SfM is an enduring challenge in computer vision, tasked with recovering both the 3D geometry of a scene and the camera parameters from a set of 2D images. Classical approaches decompose this problem into several smaller tasks such as keypoint extraction, matching, relative pose estimation, and incremental reconstruction. These steps often necessitate robust outlier rejection mechanisms like RANSAC, and propagate errors through their sequential pipeline, which can lead to failures under specific conditions—most notably, insufficient image overlap or low-motion scenarios.

Contributions

The authors introduce MASt3R-SfM, which builds on the MASt3R model, a foundational model capable of producing local 3D reconstructions and robust matches with minimal computational overhead. The novel aspects of MASt3R-SfM include:

  1. Fully-Integrated Pipeline: The proposed solution eschews the traditional multi-stage approach for a unified, simplified, and scalable pipeline.
  2. Low-Memory, Scalable Reconstruction: Leveraging MASt3R's capabilities, the pipeline reduces overall complexity from quadratic to linear by implementing a low-memory approach for aligning local reconstructions in a global coordinate system.
  3. Flexibility: It handles unconstrained input image collections, from single images to large-scale scenes, thus demonstrating robustness even in purely rotational settings without motion.

Methodology

  1. Sparse Scene Graph Construction: The pipeline starts by creating a scene graph using efficient and scalable image retrieval techniques based on the MASt3R encoder’s features, significantly reducing the number of necessary image pairs for computation.
  2. Local Reconstruction: For each edge in the scene graph, pairwise local 3D reconstructions and matches are generated using the MASt3R model.
  3. Coarse Alignment: Initial alignment of these local pointmaps is achieved by minimizing discrepancies in 3D space using gradient descent, iterating based on extracted sparse correspondences.
  4. Refinement: This coarse alignment is further refined by minimizing 2D reprojection losses, employing a strategy involving anchor points to optimize depth and intrinsic parameters effectively.

Experimental Results

The performance of MASt3R-SfM is evaluated across several benchmarks—Tanks and Temples, ETH3D, CO3Dv2, RealEstate10K, and more. The results demonstrate impressive robustness and efficiency:

  • Consistency Across Scales: The pipeline exhibits nearly constant performance regardless of the number of input views, significantly outperforming traditional methods (e.g., COLMAP) and recent alternatives (e.g., VGGSfM, FlowMap, ACE-Zero).
  • Pose Estimation Accuracy: In multi-view settings, especially with sparse or randomly sampled frames, MASt3R-SfM achieves superior relative rotation and translation accuracies compared to other methods.
  • Unordered Image Collections: On the ETH3D dataset, which features unordered image collections, MASt3R-SfM consistently surpasses other state-of-the-art approaches, showcasing its ability to handle truly unconstrained image collections.
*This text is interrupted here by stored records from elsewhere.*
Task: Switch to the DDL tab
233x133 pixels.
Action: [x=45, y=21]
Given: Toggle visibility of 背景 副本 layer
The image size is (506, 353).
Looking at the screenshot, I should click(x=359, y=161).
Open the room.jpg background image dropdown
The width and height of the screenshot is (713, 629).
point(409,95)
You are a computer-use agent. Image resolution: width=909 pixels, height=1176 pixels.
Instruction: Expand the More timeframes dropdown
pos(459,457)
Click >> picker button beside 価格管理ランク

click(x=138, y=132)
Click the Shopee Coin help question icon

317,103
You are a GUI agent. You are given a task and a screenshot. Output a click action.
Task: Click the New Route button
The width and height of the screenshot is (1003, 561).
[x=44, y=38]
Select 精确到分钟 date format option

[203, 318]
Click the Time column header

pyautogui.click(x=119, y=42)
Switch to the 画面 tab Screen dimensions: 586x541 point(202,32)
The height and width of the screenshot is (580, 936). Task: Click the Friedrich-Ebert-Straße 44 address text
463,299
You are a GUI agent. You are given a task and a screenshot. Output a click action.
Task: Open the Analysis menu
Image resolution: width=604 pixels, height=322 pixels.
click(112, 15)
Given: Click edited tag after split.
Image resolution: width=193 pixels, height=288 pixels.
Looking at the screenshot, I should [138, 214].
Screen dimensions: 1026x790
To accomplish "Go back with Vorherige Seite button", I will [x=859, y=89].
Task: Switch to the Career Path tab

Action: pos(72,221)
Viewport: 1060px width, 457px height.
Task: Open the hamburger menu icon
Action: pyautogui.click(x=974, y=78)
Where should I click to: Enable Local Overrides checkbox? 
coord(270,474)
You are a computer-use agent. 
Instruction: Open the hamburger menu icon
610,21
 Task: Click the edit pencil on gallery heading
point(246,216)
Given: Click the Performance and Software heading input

Implications and Future Work

MASt3R-SfM makes substantial strides toward a more robust and scalable SfM solution, resolving several longstanding issues in the field. Its practical implications are significant for applications in navigation, dense multi-view stereo reconstruction, visual localization, and even fields like archaeology.

Future research could explore further optimizations in efficiency and robustness, particularly focusing on handling outliers in purely rotational settings, improving the performance for extremely large scale scenes, and integrating more complex camera models to accommodate various real-world scenarios.

Conclusion

MASt3R-SfM offers a significantly more robust, scalable, and versatile approach to Structure-from-Motion than previous methods. By eliminating the need for complex pipelines and RANSAC, and leveraging powerful foundation models for 3D vision, this work paves the way for more reliable and efficient SfM solutions applicable to diverse and unconstrained image collections.